Required action ▸ Write out exactly the lines from the first line of the records below through the line that contains "Task: Click the app grid launcher icon", and stop there.

::: Given information :::

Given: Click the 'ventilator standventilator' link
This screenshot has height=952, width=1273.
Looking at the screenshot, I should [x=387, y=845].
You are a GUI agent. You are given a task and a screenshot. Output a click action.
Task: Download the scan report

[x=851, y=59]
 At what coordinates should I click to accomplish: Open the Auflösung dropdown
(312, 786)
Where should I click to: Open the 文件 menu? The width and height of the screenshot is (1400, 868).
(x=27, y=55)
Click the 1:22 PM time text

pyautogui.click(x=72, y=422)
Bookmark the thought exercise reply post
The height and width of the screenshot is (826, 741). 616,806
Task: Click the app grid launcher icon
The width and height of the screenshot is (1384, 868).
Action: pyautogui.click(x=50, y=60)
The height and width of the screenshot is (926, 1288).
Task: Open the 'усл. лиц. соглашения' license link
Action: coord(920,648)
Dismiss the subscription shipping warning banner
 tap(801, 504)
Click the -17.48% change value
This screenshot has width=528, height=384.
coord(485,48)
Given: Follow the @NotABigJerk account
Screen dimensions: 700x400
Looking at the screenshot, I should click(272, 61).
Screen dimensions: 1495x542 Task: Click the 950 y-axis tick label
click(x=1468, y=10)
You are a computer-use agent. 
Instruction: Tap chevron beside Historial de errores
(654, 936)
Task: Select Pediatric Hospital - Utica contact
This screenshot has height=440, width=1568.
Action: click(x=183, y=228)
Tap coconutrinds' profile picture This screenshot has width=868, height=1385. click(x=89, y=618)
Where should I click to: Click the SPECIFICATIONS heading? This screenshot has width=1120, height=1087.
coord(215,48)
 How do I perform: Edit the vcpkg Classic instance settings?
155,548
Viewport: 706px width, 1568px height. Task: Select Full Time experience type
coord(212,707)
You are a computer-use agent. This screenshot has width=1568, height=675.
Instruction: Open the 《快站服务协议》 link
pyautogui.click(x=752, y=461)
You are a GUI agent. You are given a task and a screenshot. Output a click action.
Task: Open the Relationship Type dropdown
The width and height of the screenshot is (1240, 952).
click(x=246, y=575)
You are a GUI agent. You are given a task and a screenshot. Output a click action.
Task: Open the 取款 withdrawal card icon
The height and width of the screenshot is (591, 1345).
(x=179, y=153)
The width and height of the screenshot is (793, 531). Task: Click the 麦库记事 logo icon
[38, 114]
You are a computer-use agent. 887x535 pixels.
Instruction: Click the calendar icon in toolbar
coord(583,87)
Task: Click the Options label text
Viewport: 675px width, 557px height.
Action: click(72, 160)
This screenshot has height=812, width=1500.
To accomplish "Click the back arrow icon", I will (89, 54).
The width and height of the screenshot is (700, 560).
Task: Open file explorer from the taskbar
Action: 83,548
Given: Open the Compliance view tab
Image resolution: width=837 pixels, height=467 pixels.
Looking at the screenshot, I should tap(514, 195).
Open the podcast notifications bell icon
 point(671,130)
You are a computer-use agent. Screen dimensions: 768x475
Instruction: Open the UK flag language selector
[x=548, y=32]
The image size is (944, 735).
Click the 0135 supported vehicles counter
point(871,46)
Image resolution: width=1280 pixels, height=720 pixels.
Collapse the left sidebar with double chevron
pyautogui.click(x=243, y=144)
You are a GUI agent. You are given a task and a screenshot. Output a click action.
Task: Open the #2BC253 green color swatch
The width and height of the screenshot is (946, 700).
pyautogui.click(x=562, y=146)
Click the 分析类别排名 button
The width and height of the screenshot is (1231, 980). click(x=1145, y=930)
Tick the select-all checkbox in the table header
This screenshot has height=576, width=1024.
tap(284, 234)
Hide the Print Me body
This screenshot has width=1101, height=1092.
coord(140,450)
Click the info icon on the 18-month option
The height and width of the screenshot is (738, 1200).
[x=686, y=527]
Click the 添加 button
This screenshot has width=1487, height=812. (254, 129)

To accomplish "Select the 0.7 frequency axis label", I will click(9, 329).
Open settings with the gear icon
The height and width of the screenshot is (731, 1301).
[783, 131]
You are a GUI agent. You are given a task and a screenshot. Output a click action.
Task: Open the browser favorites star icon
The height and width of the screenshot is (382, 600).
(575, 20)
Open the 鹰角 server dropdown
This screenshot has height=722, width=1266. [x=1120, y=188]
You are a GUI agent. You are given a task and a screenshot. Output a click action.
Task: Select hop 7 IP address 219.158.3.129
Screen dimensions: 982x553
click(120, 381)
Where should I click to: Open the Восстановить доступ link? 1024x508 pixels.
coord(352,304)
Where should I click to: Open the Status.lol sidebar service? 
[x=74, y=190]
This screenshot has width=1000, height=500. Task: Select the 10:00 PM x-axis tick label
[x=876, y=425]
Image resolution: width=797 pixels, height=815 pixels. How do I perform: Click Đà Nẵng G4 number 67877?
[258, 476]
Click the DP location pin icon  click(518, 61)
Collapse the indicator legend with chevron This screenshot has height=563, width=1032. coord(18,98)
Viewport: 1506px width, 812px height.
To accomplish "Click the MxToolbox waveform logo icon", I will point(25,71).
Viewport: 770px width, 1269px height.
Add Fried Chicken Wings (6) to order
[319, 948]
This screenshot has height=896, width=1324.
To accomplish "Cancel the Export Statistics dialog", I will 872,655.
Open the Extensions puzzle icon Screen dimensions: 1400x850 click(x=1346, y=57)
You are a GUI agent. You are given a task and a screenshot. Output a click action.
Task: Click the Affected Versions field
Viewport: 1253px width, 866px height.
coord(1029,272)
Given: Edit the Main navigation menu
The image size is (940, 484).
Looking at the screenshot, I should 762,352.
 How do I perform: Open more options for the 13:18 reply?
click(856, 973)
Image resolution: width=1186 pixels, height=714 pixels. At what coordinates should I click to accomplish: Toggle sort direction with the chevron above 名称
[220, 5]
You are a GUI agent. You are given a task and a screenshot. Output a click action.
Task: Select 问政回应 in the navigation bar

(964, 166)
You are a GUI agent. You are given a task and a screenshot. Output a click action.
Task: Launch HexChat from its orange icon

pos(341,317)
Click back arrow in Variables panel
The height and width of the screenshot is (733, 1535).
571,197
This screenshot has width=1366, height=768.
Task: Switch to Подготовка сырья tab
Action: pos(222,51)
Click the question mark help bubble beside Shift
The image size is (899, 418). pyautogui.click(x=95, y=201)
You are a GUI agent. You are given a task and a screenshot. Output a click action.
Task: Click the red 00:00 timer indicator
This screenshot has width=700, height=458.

:::

Finished task ▸
Given: Click the 'ventilator standventilator' link
This screenshot has height=952, width=1273.
Looking at the screenshot, I should [x=387, y=845].
You are a GUI agent. You are given a task and a screenshot. Output a click action.
Task: Download the scan report

[x=851, y=59]
 At what coordinates should I click to accomplish: Open the Auflösung dropdown
(312, 786)
Where should I click to: Open the 文件 menu? The width and height of the screenshot is (1400, 868).
(x=27, y=55)
Click the 1:22 PM time text

pyautogui.click(x=72, y=422)
Bookmark the thought exercise reply post
The height and width of the screenshot is (826, 741). 616,806
Task: Click the app grid launcher icon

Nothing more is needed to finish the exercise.